İdeoloji temellerine dayanmayan, siyasi kavramların ağırlığı olmayan, asrın gelişmelerini göz ardı eden, umut beklentisini sıradan olaylara bağlayan, vizyonu olamayan bir seçime gidiyoruz.

Seçime giren partilerin hedefledikleri iki olgu var. Biri ekonomik ve sosyal açıdan yüzü “DOĞU”ya dönük, totaliter ve dini kuralların etkin olduğu kişiye bağlı bir yönetimin egemen olduğu bir yönetim, diğeri yüzü “BATI”ya dönük, parlamenter rejimi benimseyen bir yönetimin Türkiye’ye egemen olmasını isteyen bir yaklaşım.
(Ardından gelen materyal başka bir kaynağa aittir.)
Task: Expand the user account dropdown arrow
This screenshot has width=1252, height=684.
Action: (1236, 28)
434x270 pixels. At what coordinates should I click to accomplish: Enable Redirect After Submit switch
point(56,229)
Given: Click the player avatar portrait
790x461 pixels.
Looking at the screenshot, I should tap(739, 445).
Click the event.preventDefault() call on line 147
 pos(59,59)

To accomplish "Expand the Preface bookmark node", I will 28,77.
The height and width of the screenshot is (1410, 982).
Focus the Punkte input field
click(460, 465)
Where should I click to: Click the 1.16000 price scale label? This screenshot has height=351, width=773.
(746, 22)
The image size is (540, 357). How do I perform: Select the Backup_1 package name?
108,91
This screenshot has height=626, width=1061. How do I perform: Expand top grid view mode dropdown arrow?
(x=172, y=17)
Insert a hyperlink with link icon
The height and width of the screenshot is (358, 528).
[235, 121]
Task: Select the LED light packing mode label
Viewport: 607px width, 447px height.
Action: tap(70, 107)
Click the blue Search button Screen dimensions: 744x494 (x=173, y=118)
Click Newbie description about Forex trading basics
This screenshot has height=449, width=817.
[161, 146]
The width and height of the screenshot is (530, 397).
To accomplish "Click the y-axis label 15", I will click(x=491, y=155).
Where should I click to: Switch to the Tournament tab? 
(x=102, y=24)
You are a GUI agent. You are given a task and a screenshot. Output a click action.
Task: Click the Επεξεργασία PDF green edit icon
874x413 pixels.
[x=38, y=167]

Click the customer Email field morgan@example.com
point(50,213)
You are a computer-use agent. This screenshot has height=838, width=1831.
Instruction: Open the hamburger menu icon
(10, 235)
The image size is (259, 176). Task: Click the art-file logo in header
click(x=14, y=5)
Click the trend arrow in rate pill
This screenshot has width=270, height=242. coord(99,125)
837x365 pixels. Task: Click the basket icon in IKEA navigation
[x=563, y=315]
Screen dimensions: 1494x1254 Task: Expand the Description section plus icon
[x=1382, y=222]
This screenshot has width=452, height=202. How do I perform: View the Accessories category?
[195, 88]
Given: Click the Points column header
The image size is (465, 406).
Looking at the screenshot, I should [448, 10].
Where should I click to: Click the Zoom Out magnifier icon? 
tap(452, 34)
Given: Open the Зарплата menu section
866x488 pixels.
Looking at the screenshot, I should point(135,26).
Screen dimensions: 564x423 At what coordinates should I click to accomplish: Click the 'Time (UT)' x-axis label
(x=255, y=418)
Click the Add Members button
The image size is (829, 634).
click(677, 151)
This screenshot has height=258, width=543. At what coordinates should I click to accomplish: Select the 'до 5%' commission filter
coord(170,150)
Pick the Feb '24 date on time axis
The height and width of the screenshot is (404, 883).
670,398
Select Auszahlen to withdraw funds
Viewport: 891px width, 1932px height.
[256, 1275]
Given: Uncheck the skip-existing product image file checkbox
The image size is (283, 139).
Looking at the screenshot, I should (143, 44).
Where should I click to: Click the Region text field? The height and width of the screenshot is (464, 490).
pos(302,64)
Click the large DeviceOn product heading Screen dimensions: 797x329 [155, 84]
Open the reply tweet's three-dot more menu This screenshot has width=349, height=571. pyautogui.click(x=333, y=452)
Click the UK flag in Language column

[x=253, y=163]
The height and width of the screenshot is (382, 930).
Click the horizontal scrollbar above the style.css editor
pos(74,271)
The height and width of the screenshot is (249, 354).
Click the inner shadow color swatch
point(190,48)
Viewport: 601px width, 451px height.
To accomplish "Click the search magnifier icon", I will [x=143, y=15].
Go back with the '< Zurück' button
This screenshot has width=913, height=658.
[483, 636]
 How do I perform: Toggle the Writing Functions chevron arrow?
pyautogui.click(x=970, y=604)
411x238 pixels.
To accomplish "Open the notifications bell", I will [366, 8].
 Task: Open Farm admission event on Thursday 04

Her iki görüşün hedeflerine ulaşmak için ortaya koyduğu argümanlar, dünya ülkelerinin gelişen uzay ve nano teknoloji çerçevesinde uzayda yeni yerleşim alanları aradıkları dönemde Türkiye’nin konumunu belirleyecek bir yaklaşım görülmemektedir.
İdeolojik temeli olmayan, yalnızca 50+1’i hedefleyen bir yaklaşım sadece çıkar hesaplarının dışında bir anlam taşımamaktadır.

Özgürlük, adalet, adil gelir dağılımı, demokrasi, çevre, üretim, susuzluk, değişen iklim koşulları gibi insan yaşantısını yakından ilgilendiren konularda, ne kadar, nasıl, ne ile gibi soruların yanıtlarını bulmak zor.

***

Jenerasyon çatışmalarının ağırlık kazanacağı öngörülen bu seçimlerde gençlerin ve kadınların sonuçları etkileyeceğini söylemek kehanet sayılmaz. Siyasette etkin olabilecek bu yapının oluşturabileceği bir yönetim, dünyanın geldiği bu noktada Türkiye’nin alacağı yeri belirleyecek bir vizyonu ortaya koyabilir. 

İzmir İktisat Kongresi’nde getirilen öneriler, ileri sürülen tezler tünelin ucundaki bir ışık gibi bunun ilk adımı olabilir.

Gençler ve kadınlar yeni bir vizyon yaratmanın belirleyicileri olmalıdırlar. Aksi bir gelişim,
kısır siyasi çekişmelerin devam ettiği, “Eski tas eski hamam” misali “Kayıkçı” kavgalarının
sürdüğü bir ülke olmanın ötesinde bir anlam taşımayacaktır.